-- Short exercise --
In the lines from the one containing "This screenshot has width=950, height=774." through the one containing "point(303,385)", inclusive, replace "blue hat" with "red cap" and keep everything else the same.

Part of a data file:
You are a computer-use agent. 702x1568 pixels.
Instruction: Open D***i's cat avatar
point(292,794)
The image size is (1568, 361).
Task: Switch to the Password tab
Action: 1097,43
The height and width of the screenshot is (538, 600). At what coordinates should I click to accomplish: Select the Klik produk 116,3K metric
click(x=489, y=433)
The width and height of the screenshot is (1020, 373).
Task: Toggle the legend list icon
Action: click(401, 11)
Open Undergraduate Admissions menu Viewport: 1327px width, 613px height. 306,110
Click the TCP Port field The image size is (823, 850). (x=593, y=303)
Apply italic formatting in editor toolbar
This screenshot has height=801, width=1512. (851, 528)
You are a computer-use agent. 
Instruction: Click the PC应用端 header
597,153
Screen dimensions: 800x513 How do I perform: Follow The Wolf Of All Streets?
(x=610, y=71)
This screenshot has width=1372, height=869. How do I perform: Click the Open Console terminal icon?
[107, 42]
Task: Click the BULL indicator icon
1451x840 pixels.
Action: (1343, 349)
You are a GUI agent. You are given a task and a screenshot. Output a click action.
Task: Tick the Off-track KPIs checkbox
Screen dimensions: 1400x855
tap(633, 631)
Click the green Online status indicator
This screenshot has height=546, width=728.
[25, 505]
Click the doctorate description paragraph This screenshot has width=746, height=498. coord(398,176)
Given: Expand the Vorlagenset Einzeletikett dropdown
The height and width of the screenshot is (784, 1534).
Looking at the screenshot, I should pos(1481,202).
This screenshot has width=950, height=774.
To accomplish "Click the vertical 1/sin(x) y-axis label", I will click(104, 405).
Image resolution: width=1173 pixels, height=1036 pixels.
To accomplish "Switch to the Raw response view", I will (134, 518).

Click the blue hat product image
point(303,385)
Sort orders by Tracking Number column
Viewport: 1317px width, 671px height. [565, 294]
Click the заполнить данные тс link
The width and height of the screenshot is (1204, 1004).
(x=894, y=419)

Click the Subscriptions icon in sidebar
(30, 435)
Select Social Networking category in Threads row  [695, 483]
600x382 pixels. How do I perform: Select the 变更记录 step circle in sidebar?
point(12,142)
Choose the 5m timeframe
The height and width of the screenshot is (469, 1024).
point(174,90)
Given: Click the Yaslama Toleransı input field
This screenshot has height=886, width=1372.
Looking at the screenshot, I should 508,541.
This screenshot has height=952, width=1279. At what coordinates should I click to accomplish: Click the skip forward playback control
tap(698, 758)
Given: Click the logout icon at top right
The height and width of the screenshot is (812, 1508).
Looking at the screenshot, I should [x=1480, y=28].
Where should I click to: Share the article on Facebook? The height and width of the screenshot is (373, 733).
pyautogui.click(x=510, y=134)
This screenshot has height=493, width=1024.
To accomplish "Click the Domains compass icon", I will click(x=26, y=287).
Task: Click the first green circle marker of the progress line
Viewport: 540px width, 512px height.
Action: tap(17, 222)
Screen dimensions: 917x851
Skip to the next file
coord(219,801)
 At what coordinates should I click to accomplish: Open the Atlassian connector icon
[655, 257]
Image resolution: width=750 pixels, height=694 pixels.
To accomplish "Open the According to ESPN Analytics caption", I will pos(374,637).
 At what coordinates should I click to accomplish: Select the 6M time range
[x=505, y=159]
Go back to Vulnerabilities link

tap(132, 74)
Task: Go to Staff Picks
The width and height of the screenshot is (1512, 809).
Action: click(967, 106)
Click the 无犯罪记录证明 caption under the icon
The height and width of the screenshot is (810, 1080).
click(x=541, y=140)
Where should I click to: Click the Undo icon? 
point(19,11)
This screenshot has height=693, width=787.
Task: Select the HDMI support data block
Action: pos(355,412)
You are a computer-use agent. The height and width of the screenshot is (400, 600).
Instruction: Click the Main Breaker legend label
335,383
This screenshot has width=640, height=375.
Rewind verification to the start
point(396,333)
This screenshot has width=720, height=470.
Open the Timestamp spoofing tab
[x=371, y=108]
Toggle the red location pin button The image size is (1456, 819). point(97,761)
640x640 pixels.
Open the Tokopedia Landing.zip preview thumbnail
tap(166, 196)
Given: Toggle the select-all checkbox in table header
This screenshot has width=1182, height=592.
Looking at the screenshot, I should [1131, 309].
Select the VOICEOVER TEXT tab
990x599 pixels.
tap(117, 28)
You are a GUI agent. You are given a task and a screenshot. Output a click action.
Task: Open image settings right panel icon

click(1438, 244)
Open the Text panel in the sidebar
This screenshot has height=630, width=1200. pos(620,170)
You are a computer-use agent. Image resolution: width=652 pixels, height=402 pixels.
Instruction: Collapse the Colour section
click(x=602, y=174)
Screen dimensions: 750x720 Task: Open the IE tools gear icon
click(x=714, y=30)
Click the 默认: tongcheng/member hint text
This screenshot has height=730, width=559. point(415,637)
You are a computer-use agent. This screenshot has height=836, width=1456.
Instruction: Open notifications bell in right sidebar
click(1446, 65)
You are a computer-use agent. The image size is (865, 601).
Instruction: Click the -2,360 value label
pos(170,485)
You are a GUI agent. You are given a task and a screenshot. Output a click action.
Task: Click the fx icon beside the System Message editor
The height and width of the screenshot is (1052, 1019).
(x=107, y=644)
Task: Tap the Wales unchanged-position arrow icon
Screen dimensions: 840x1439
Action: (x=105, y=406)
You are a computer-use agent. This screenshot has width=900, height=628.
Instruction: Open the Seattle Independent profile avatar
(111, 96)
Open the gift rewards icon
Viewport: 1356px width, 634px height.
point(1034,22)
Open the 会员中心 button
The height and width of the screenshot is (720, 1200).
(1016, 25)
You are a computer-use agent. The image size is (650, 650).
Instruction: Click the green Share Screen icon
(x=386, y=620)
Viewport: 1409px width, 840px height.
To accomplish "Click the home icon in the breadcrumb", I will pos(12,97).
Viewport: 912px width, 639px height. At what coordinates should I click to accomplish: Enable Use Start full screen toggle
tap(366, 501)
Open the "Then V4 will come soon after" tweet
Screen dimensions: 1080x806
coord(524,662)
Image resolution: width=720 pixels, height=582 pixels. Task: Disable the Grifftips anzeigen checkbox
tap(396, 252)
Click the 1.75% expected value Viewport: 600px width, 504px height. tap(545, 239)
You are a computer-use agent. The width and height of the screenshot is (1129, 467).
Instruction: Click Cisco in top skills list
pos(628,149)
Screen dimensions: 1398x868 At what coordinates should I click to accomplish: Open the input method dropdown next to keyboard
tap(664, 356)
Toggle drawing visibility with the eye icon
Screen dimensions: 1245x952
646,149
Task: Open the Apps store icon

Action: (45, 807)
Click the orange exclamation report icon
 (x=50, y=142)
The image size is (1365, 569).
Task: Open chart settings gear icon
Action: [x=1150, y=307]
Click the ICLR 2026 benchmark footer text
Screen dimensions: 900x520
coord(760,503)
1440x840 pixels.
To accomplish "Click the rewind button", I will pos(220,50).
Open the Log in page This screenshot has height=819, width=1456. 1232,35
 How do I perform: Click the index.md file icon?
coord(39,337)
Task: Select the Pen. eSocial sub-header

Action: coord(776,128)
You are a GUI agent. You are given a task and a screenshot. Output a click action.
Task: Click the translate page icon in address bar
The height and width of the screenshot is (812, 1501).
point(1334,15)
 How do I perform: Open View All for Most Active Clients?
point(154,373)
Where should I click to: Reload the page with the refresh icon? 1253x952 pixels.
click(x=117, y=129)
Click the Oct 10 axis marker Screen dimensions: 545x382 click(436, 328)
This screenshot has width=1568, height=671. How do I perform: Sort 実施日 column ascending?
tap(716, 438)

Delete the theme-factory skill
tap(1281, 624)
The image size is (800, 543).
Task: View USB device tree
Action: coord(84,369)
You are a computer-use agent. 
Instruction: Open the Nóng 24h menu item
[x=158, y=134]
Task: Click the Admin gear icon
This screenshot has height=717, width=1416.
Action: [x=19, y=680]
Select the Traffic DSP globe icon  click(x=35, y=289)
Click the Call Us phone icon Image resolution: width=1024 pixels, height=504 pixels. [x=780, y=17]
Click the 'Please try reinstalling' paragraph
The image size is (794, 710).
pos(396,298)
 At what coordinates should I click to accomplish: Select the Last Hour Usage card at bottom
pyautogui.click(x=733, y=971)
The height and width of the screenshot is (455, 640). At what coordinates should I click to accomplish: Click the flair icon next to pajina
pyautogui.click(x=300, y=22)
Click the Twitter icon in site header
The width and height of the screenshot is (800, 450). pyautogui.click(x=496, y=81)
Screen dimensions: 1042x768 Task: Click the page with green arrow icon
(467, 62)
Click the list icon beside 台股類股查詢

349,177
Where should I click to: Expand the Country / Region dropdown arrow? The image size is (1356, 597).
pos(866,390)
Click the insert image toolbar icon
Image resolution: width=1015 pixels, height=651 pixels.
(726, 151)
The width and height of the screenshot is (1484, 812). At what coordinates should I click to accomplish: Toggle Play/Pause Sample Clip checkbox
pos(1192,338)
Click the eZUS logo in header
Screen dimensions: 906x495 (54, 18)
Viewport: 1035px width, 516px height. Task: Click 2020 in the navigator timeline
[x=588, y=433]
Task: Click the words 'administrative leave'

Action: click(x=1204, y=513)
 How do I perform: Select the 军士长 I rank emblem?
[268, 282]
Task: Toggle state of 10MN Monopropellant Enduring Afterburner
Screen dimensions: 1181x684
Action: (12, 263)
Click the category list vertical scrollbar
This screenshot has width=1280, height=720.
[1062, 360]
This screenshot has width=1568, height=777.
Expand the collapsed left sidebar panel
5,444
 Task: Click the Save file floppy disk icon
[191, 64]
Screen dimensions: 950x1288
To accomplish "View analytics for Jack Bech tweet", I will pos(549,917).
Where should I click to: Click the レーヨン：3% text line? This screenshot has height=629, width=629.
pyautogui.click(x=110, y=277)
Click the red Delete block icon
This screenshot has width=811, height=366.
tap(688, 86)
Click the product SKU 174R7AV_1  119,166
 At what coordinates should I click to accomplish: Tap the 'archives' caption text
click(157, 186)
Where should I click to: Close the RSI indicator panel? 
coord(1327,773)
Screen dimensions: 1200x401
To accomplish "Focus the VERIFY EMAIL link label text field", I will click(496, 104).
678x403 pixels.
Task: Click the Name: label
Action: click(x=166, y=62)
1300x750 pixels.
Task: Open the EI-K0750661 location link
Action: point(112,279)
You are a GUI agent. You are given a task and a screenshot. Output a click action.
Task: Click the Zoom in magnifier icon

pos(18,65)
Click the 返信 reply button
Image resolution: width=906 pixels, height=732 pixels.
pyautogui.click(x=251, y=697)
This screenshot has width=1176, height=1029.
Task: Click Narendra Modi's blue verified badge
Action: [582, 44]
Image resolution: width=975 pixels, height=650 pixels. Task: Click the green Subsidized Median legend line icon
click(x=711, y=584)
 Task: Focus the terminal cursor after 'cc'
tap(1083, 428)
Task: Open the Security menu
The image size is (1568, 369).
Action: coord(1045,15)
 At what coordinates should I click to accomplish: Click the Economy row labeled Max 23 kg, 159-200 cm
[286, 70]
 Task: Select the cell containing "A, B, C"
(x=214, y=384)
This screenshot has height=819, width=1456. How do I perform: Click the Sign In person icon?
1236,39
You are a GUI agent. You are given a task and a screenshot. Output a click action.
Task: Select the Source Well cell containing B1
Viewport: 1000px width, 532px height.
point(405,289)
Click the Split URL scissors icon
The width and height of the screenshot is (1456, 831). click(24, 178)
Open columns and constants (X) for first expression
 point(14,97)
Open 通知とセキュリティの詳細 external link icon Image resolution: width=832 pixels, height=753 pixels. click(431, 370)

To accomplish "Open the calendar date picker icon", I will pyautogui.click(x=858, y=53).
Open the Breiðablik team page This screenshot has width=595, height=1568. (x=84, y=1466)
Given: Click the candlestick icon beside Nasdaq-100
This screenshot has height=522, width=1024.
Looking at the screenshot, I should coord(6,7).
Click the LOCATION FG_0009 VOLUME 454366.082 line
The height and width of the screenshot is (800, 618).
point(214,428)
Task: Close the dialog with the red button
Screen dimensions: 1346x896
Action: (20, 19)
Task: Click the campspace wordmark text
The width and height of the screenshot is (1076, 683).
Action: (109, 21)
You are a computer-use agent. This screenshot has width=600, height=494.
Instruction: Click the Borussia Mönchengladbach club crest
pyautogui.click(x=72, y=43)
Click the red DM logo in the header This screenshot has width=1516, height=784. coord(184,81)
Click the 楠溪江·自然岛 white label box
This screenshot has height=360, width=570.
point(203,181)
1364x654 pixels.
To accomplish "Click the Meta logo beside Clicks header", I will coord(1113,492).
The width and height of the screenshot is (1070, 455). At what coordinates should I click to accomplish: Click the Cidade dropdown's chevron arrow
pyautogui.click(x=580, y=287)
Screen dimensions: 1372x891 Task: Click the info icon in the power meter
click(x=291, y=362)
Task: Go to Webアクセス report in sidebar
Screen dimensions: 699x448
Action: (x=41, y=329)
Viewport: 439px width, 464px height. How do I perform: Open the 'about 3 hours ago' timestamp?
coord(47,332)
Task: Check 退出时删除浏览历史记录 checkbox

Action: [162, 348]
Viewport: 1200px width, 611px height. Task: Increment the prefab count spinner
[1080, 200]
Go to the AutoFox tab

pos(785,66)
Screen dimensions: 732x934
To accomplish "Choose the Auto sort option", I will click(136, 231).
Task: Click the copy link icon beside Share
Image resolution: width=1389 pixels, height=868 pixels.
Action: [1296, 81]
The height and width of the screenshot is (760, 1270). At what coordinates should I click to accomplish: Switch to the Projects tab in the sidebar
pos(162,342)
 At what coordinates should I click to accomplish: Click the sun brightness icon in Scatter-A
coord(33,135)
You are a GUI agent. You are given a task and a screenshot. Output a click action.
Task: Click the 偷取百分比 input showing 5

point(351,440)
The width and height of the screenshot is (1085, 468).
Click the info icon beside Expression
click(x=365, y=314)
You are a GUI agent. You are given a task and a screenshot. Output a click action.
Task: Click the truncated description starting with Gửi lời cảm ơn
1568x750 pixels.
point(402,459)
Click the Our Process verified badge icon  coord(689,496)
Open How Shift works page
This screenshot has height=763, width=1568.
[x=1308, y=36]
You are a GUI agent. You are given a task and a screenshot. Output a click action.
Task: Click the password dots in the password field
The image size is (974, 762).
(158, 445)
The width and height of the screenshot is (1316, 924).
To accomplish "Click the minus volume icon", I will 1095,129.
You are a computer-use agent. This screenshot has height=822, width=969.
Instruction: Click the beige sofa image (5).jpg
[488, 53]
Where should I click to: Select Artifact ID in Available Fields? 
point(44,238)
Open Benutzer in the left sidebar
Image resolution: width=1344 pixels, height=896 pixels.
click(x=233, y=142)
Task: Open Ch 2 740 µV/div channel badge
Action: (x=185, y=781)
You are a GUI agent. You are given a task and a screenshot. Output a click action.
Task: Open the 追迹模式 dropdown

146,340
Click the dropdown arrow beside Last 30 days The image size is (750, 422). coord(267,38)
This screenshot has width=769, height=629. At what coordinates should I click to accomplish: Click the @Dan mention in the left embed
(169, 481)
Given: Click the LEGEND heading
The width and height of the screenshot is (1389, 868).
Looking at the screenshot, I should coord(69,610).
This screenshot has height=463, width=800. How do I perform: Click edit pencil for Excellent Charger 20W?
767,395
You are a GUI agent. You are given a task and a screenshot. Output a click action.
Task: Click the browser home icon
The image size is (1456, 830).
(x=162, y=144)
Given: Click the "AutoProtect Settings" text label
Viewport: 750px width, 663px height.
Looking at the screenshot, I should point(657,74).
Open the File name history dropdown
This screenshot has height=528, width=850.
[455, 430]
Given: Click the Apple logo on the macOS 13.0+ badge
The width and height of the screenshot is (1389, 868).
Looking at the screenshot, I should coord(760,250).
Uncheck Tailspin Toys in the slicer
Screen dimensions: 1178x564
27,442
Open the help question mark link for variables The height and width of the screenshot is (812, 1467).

-- Output below --
This screenshot has width=950, height=774.
To accomplish "Click the vertical 1/sin(x) y-axis label", I will click(104, 405).
Image resolution: width=1173 pixels, height=1036 pixels.
To accomplish "Switch to the Raw response view", I will (134, 518).

Click the red cap product image
point(303,385)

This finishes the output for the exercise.